We live in such a tangible world that we often overlook just how much of what happens or doesn’t is largely a result of our internal beliefs about ourselves — and less so our actual physical capabilities. Truthfully, the human species is pretty dang incredible. We’re all capable of continually learning, growing, and refining to an astounding degree. Yet, the older we get, we’re also that much more prone to becoming the ones blocking ourselves from moving forward on our convictions simply as a result of fear. Fear that is not grounded in truth, but the kind that is muddied up by a heavily distorted perception of ourselves and the reality we live in.

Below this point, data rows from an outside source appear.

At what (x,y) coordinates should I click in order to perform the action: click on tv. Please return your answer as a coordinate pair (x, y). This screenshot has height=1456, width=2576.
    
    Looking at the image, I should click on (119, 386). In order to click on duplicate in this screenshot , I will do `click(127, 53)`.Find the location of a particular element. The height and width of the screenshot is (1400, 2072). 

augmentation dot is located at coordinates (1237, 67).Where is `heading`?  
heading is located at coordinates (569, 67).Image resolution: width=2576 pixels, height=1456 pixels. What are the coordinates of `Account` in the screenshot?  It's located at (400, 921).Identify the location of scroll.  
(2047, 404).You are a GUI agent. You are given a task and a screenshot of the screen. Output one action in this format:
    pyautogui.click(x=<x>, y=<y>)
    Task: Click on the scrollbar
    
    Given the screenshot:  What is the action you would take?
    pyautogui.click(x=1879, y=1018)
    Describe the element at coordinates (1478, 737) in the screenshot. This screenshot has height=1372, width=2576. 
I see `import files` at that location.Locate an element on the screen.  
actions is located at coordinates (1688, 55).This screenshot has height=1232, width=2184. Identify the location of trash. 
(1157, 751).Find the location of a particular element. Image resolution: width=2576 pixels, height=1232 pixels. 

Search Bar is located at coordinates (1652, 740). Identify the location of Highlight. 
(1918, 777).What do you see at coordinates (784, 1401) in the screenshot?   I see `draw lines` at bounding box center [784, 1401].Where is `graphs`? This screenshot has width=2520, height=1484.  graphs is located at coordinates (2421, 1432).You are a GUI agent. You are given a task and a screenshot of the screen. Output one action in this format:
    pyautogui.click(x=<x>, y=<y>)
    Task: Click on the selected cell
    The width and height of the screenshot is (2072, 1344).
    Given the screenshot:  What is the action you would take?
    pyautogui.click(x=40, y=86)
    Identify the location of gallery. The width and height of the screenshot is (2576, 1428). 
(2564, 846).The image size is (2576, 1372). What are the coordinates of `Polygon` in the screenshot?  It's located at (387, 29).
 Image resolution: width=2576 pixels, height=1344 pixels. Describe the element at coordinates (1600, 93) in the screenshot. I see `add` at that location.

Often times it can originate from a single distinct scenario of “failure” in the distant past or maybe the culmination of incessant and repetitive discouragements from a few close people in our lives. The sample size of this data is so small to the point where it is statistically insignificant in determining any sort of soundness of theory. And yet, we let it fester inside us, ruminating on it night after night for years until it puffs up totally out of proportion; until it is no longer a separate entity of a thought, but very much a unified part of our automatic and subconscious existence; a distorted truth coloring our view of the world around us and dictating what we can or cannot do. If you are familiar with it, its presence is loud and it carries a big stick.

There are still so many nights when I jolt awake, hands tingling and back stiff from anxiety — as if my body knows for certain the disastrous outcome that will inevitably occur. But these days I get up, take some deep breaths, drink a cold glass of water, and pay it no attention. Because I know a little better now that this feeling, no matter how real it feels, is not truth. I do not want to let it dictate any more of my outcomes.

Life moves by so quickly, and it’s too short to be wasting it away in fear. So I’m doing my best to separate myself from this thing that I have allowed to dwell inside me for far too long. It will take some time, but I see progress. And I only hope the same for everyone else who is finding themselves on this very path.